▶ SUPPLIED INFORMATION
####

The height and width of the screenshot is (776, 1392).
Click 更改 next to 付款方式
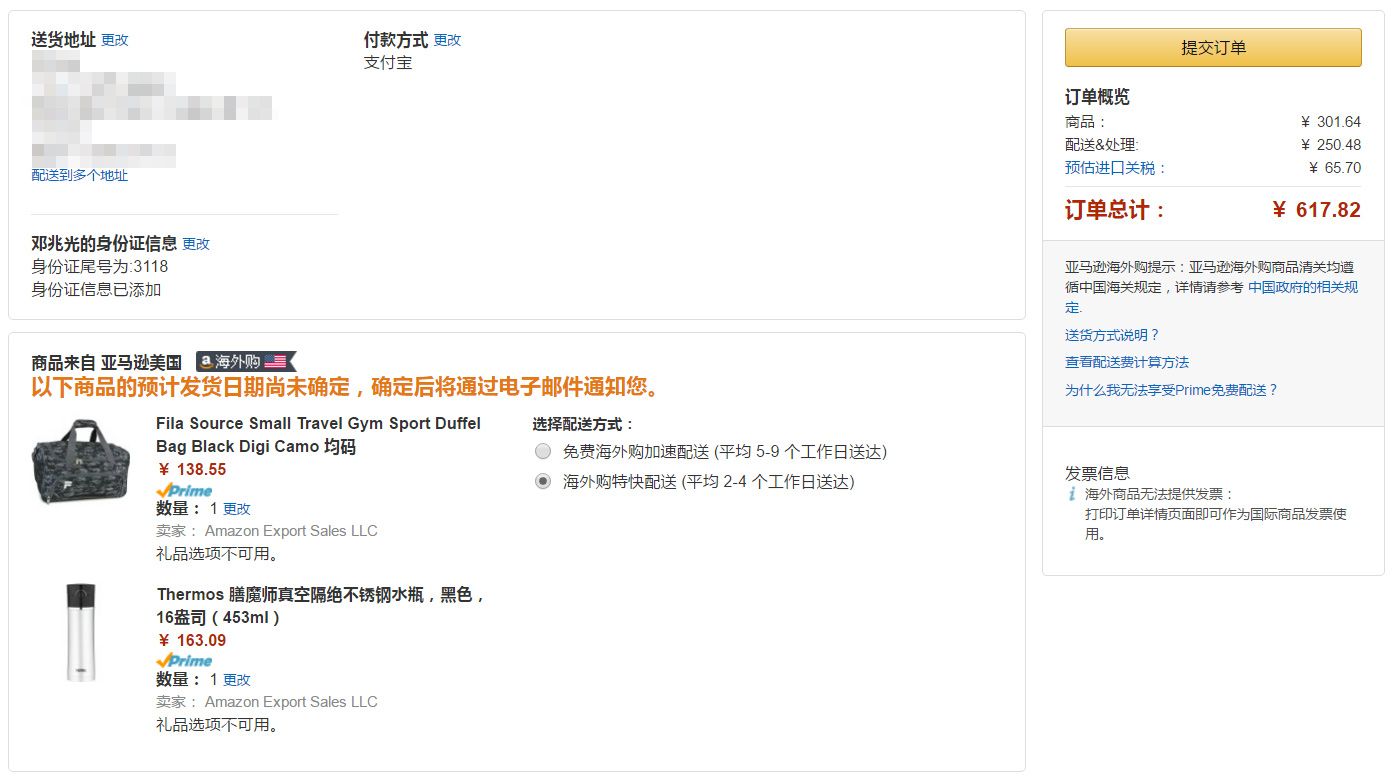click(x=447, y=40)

####

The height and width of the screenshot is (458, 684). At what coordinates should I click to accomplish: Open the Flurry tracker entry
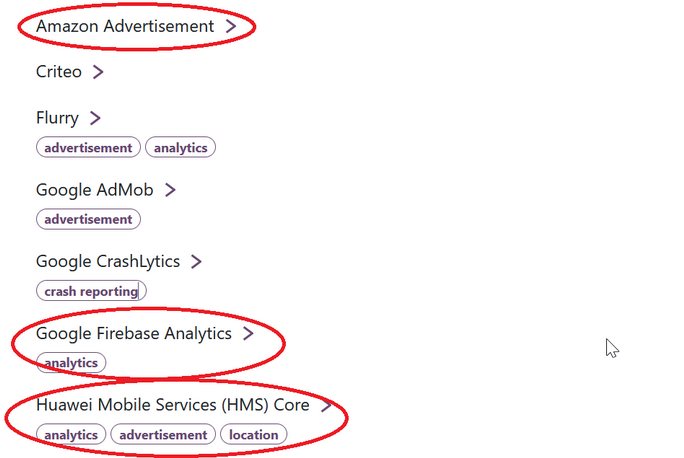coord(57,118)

####

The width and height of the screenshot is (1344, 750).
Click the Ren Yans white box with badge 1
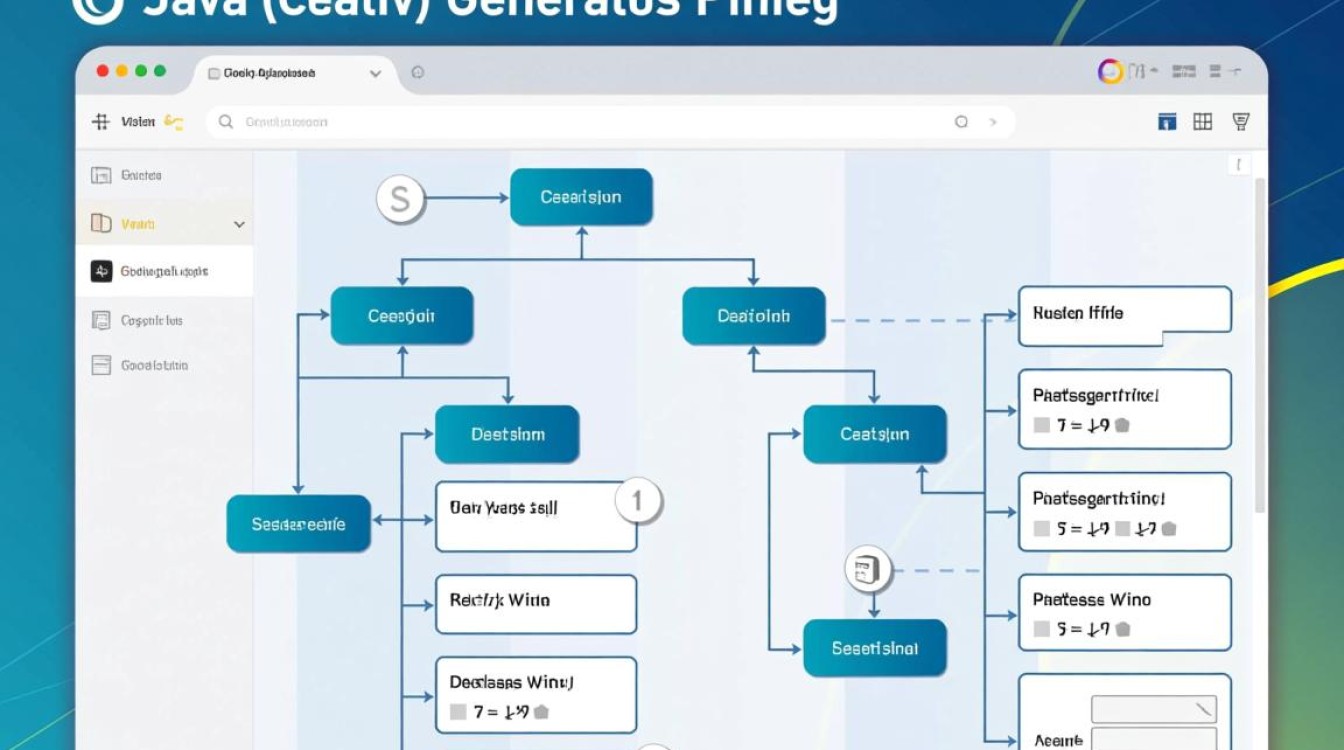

####

▶ PROBLEM TO SOLVE
Render the data from the line that contains "The height and width of the screenshot is (776, 1392)." through the line that contains "click(x=447, y=40)" as a Markdown table with columns Row and Line, numbering each line and skipping blank lines. Leave out the pictures.

▶ WRITTEN ANSWER
| Row | Line |
|---|---|
| 1 | The height and width of the screenshot is (776, 1392). |
| 2 | Click 更改 next to 付款方式 |
| 3 | click(x=447, y=40) |